Volvamos a Hannah Arent, en su interés de contribuir en la filosofía política, ella escribió en su obra Verdad y mentira en política, estudio realizado a conciencia para desmenuzar el recurso de mentir como modo de sustentar la existencia regímenes totalitarios, en donde el poder político giro en la voluntad de dirigente. Forma de gobierno que causó estragos económicos y perdida de varios millones de vidas en la primera mitad del siglo pasado. La misma Arendt fue una de las afectadas por el poder centralizado y fue exiliado a Estados Unidos.

Para las ciencias no existen verdades absolutas.
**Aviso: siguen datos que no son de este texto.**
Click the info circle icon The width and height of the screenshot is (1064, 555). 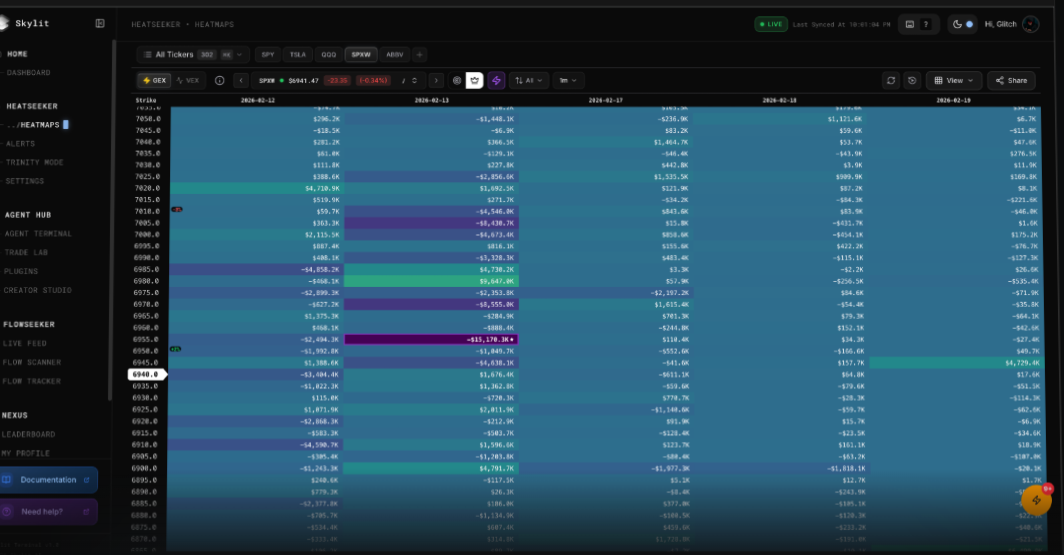coord(219,80)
La política es ciencia, ciencia del poder o ciencia del Estado, pero ciencia, por eso, en política no existe la verdad, sólo existen opiniones producto de cada pensamiento propio divergente de otros, otras veces coincidente.Arendt externó: “La esencia del pensamiento […] no es el conocimiento, sino el que distingue entre el mal y el bien, entre lo bello y lo feo; y lo que yo busco es que el pensar dé fuerza a las personas para que puedan evitar los desastres en aquellos momentos en los que todo parece perdido”.

La verdad no existe, solo existe ingenuos. Eso creo.